A ce moment de mon existence, je réfléchis beaucoup sur l’idéal de l’honnête homme, tel que la société du XVIIe siècle a réussi à le proposer et tel que Blaise Pascal l’a retravaillé dans ses Pensées. Ce grand spirituel français, pour lequel « il n’y a[vait] que la religion chrétienne qui rende l’homme aimable et heureux ensemble » (Br. 542), fait une place de choix à l’honnêteté, qui devenait chez lui une première étape de conversion, de la pratique savante des mathématiques et des recherches en physique à l’ouverture des sciences humaines, et qui sera suivie d’une autre conversion, bien plus célèbre. Pascal était peut-être à la recherche d’une condition dont on ne sait pas justement « combien elle est sociale, combien elle est d’homme ». En lisant ses Pensées, on a le sentiment que cette « pratique d’honnêteté » ressemble étrangement, non à l’idéal de la politesse mondaine, mais à une ascèse à valeur spirituelle. L’honnêteté était, sans doute, ce que le temps proposait de mieux à Pascal, la vertu dans le monde, l’accomplissement de la condition naturelle de l’homme.

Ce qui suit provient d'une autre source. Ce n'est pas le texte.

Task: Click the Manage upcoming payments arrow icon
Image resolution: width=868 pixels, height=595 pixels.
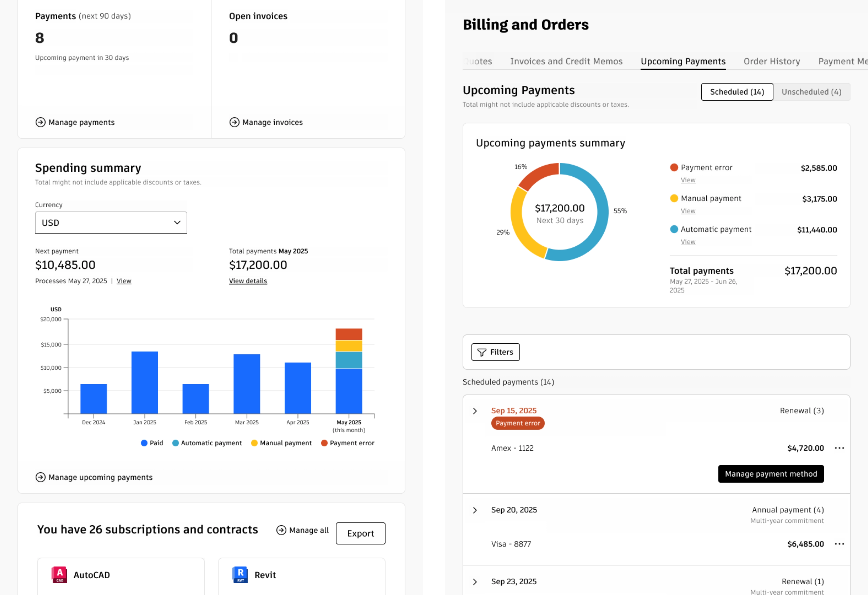Action: (40, 477)
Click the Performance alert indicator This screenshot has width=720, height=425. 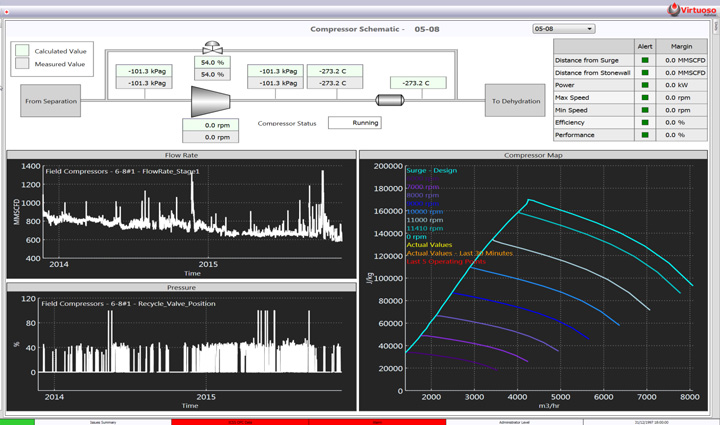(645, 134)
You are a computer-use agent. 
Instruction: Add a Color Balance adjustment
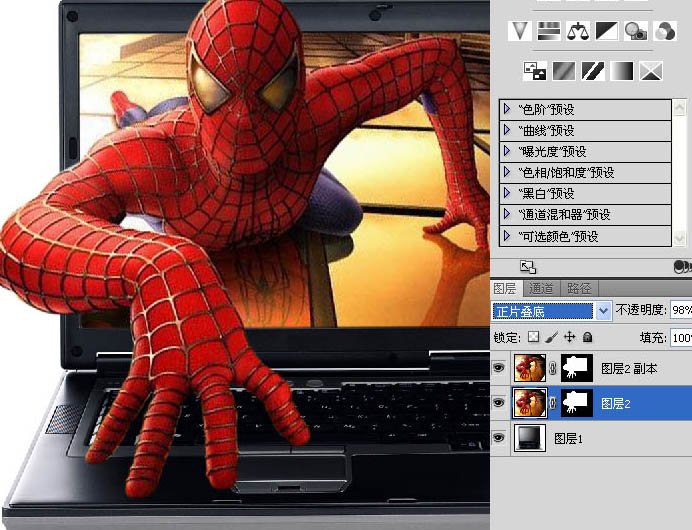coord(577,31)
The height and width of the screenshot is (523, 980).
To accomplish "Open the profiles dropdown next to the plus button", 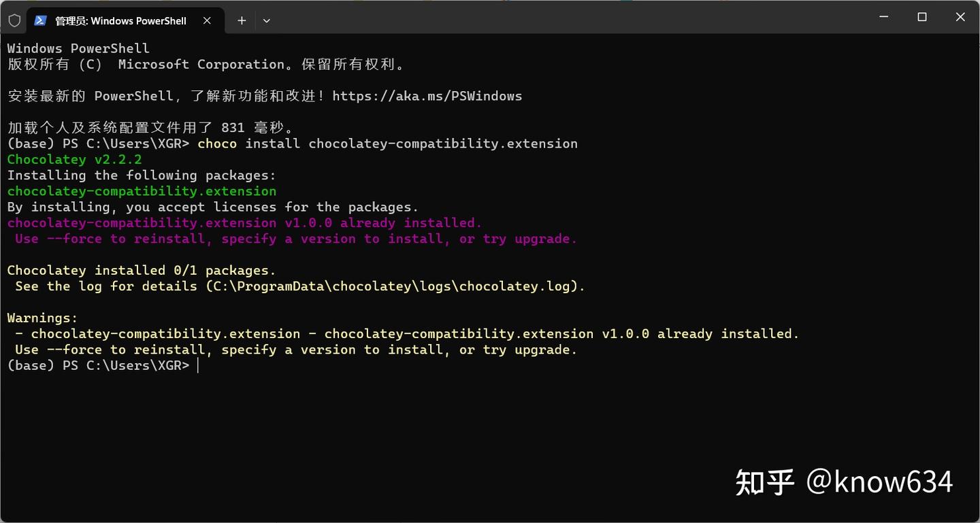I will pos(266,20).
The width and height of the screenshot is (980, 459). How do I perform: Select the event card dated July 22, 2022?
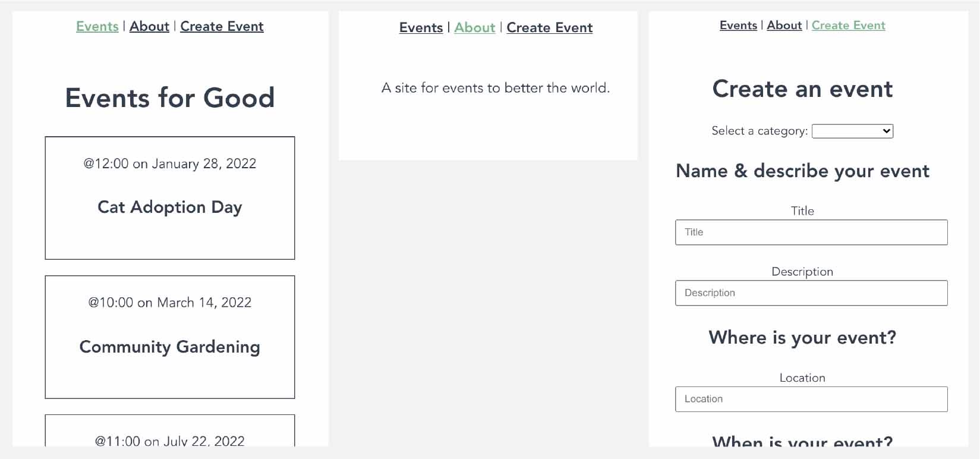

Est-ce que dans cette altérité de l’homme à lui-même, dans le refus de subordonner l’individu à une étiquette quelconque, n’y a-t-il pas un individualisme exacerbé ? Je ne le crois pas. Ce qu’il importe de sauver, c’est le sens spirituel de l’impossibilité de dire ce qu’est la personne. Le terme d’honnête homme vient alors combler ce besoin de désigner l’excellence de la personne, sans la rabattre sur l’une de ses qualités. Ce qu’il faut pour Pascal, c’est que la personne ne donne point prise à l’observation pressée, qu’elle ne soit pas faite uniquement d’apparences :

« Quand en voyant un homme on se souvient de son livre, écrit Pascal, c’est mauvais signe ; je voudrais qu’on ne s’aperçut d’aucune qualité que par la rencontre et l’occasion d’en user (rien de trop), de peur qu’une qualité ne l’emporte et ne fasse baptiser » (Br. 34).

On mesure le sens de ce refus de toute étiquette appliquée à l’homme. Comme chez tous les spirituels, il marque une dialectique de l’affirmation de la personne et de la recherche de l’impersonnel. Alphonse Dupront, le grand historien français et fondateur de l’Institut Français de Bucarest, trouvait une belle formule, pour éclairer la démarche de Pascal : « Sa formule est tout paradoxe, notait-il, —: disparaître, pour mieux être ». Cet exercice d’humilité n’a donc rien d’une doctrine, elle est faite « d’exemple et non pas de préceptes ».

Dès lors, il n’y a qu’une prescription pour la formation de l’honnête homme, et Dupront l’exprime dans une formule lapidaire : « faire vivre en soi l’universel ». A notre époque, c’est surtout de cette qualité universelle qu’il faut se rappeler, confrontés comme nous le sommes aux radicalismes de toute sorte, exhibés dans un espace public miné par la crainte, le repli sur soi et par la remontée menaçante de l’intolérance.

A travers ses premiers penseurs modernes, la France nous a transmis des exemples durables de vertus philosophiques et politiques : l’esprit critique, le courage de la réflexion personnelle et l’examen rationnel appliqué aux idées reçues. C’est un rappel opportun de notre responsabilité civique pour la santé de nos sociétés. Car cette santé dépend de la capacité de chacune et de chacun d’entre nous de surmonter la pensée captive aux conformismes de groupe – qui est le terrain où gement tous les populismes. Ce devoir de la sagacité personnelle dans la compréhension du monde est l’une des traditions les plus précieuses du début de la France moderne. C’est une tradition qui mérite d’être cultivée de nos jours, car elle sert d’antidote contre d’anciens et de nouveaux dangers.